Theorem (one direction): Given a function $f$ that is uniformly continuous on the interval $(a, b)$, show that $f$ can be defined at the endpoints $a$ and $b$ such that the extended function is continuous on $[a,b]$.

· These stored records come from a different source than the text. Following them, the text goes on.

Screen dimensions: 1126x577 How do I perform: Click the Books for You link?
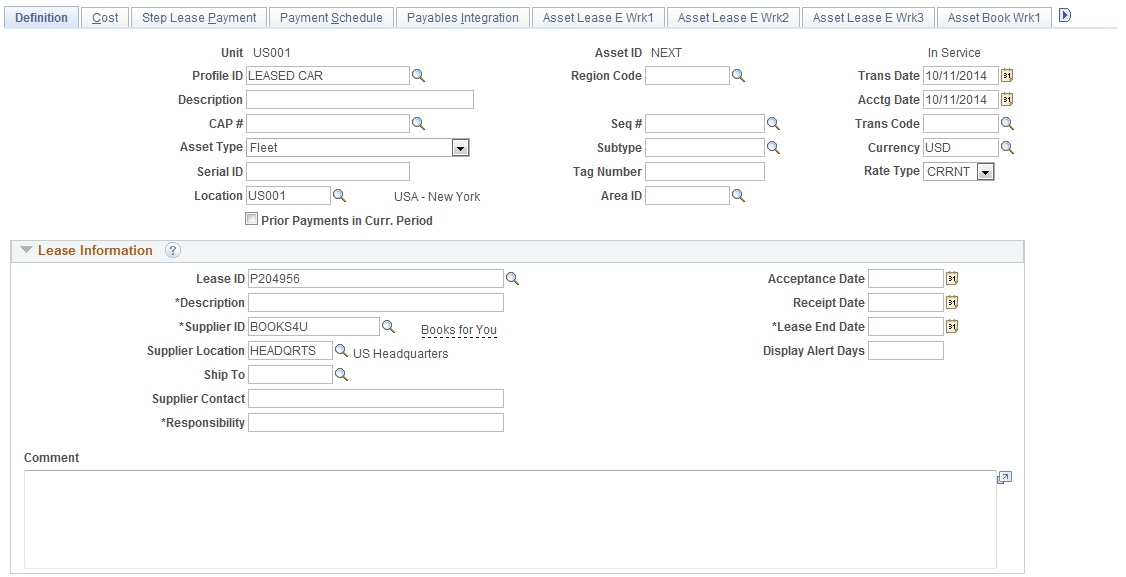point(458,329)
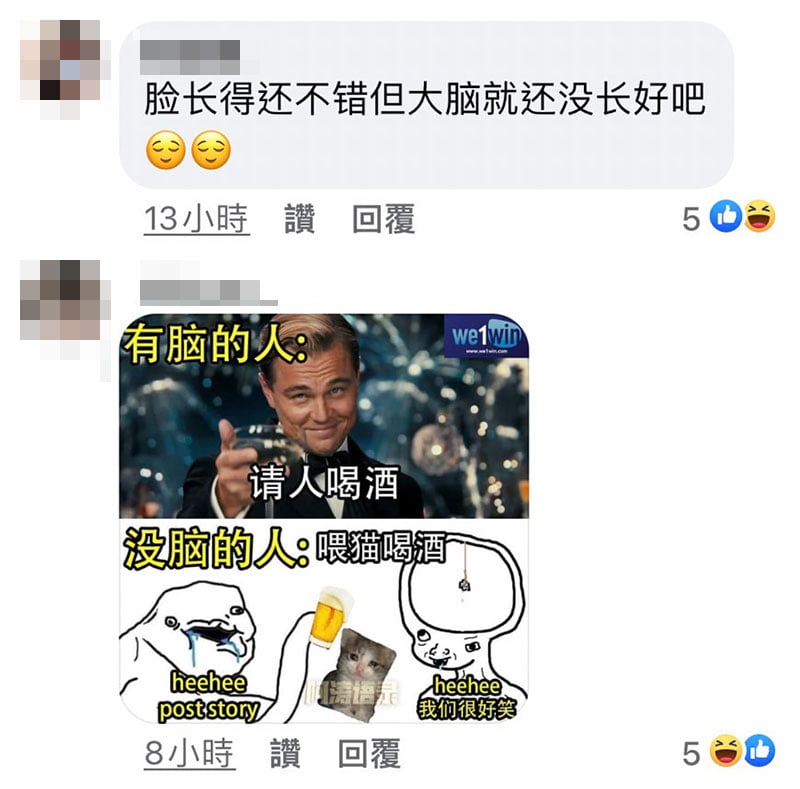
Task: View the reaction count 5 on the first comment
Action: click(x=691, y=219)
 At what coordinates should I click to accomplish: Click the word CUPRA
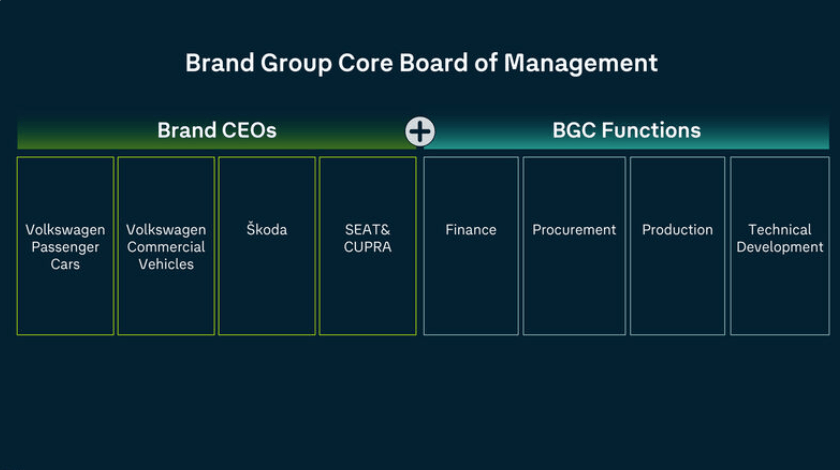tap(367, 247)
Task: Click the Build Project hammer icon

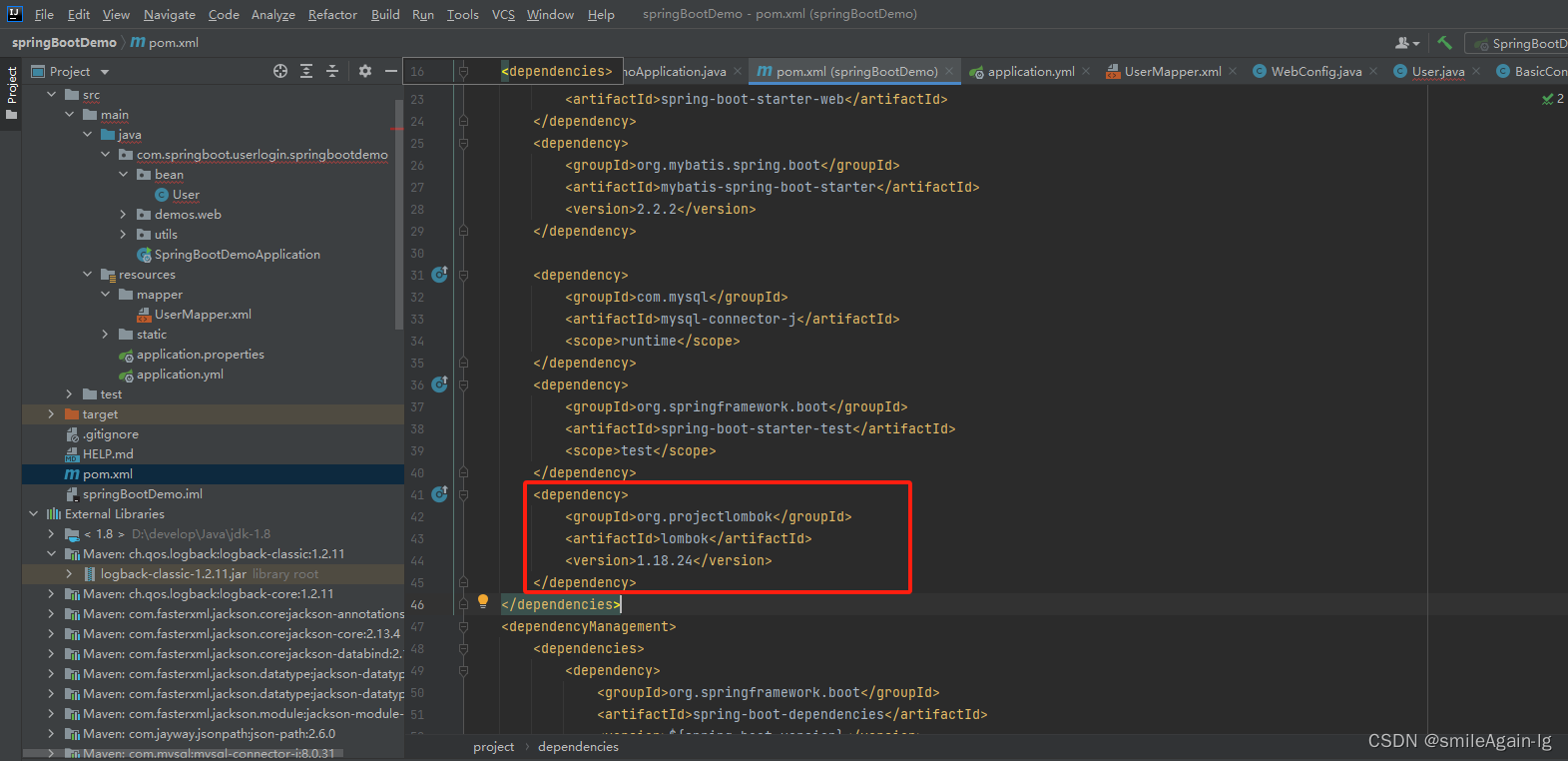Action: pyautogui.click(x=1444, y=43)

What I know thus far: If $(x_n)$ is a sequence in $(a,b)$ with $ \lim_{n \to \infty} ( x_n ) = a $, then it is a Cauchy sequence (since convergent sequences are Cauchy sequences). Since $f$ is uniformly continuous on $(a,b)$ and $(x_n)$ is in (a,b), then $(f(x_n))$ is also a Cauchy sequence. Since $(f(x_n))$ is a Cauchy sequence, it converges in $\mathbb{R}$. Thus, the limit $ \lim_{n \to \infty} ( f(x_n) ) = L $ exists. If $(y_n)$ is any other sequence in $(a,b)$ that converges to $a$, then $ \lim_{n \to \infty} ( x_n - y_n ) = a - a = 0 $.

Where I'm stuck (third equality): Thus, by the uniform continuity of $f$, we have $$ \lim_{n \to \infty} ( f(y_n) ) = \lim_{n \to \infty} ( f(y_n) - f(x_n) + f(x_n)) = \lim_{n \to \infty} ( f(y_n) - f(x_n) ) + \lim_{n \to \infty} ( f(x_n) ) = 0 + L = L $$

Question: Why does $\lim_{n \to \infty} ( f(x_n)-f(y_n) ) = 0 $ in the third equality? I think that maybe $ \lim_{n \to \infty} | x_n-y_n | = 0 \implies \lim_{n \to \infty} | f(x_n)-f(y_n) | = 0 $. Is that true? I don't know why...

I understand the rest of the proof and the proof of the converse of the theorem, but not this one step.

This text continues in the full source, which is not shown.